Bud Scott is an attorney and the executive director of New Health Solutions Oklahoma, a medical marijuana tradegroup formed in 2017. He said businesses are right to err on the side of caution.
“We want to do this right in a state that hasn’t been receptive to it,” Scott said. Legitimate businesses won’t have products on their shelves this week, he said.
His group has called on the Legislature for more regulation over the industry and discourages businesses from trying to beat others to the punch by rushing products onto their shelves. He pointed to businesses from Colorado and California that have tried to sell to Oklahoma dispensaries.
Scott said patients, eager to buy product, have been confused about when it will be available, but that was to be expected.
“Part of the problem with the incredibly rushed timeline we had for the implementation for 788 is it created a level of expectation among patients,” Scott said. “A day after it passed people are going, ‘When can we buy product?’
“There’s a complete lack of awareness and education that this is going to take time.”
Still, it’s likely some businesses will have product this week, Scott said.
“Vape pens and everything else. … It’s very unlikely it would be grown here and processed and packaged and everything else,” he said.
Scott said the state will probably see an influx of patient applications once dispensaries begin to have product.
“We’re hoping to see people act in good faith, not trying to be money grubbers and not ruining it for the rest of us,” he said. “Because that’s what’s going to happen.”

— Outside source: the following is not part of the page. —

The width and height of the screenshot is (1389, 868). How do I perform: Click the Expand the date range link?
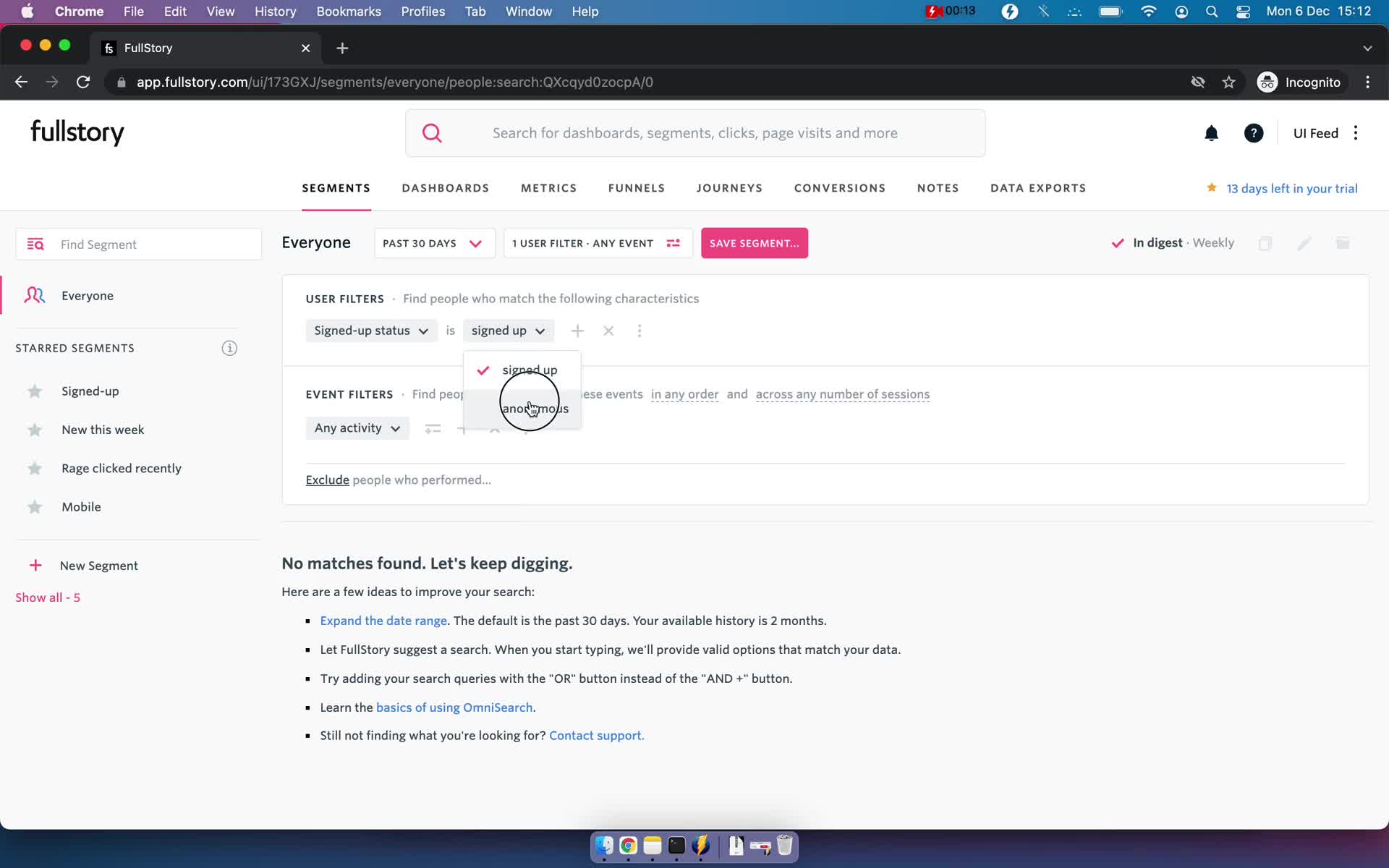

Brandon Phelps, one of the owners of Rooted Zen dispensary in Oklahoma City, said he likely won’t have product until mid-December when the business opens.
“So for us personally, I know the mature plant really goes into effect Oct. 26, with that said we followed every bit of compliance possible. … I think if anyone has available product on the 26th, they probably didn’t follow the regulations too well.”
The confusion hasn’t dampened the enthusiasm of patients awaiting medical marijuana products.
Wyatt, owner of The Peak Dispensary, said the business gets more than 100 calls each day. And when he put a test product on the dispensary’s — a flower called Blue Dream — he sold more than $800 of it within hours with no advertising, he said. When the dispensary opens, customers will be able to order online and pick up the product at the store. The dispensary will have a phone app, too.
“We can find a product that fits their (customers’) needs,” Wyatt said. “It’s as convenient as it can possibly be. We’re aiming everything around the idea that our customers don’t know anything about medical marijuana.”
Aron Pasley has a medical marijuana patient license and is an activist for the industry. He said several dispensaries have reached out through social media asking him to be one of the first customers to try their product.
Pasley, who lives in Cement, a small town about an hour southwest of Oklahoma City, took his first tour of Rooted Zen on Thursday ahead of its grand opening in December.
Pasley said he was one of the first patients approved for a license. He’s had two shoulder surgeries that left him in pain and with painkillers that made him nauseated. He will have a third surgery this week.
“I have been in pain management for years, I took opioids for years,” he said. “I just couldn’t take them anymore. They made me feel awful.”
Friday is the date Pasley has been looking forward to.
“If you are on the fence about applying and you’re wanting to wait to see how it plays out, don’t wait,” Pasley said. “Apply (for a patient license) now.”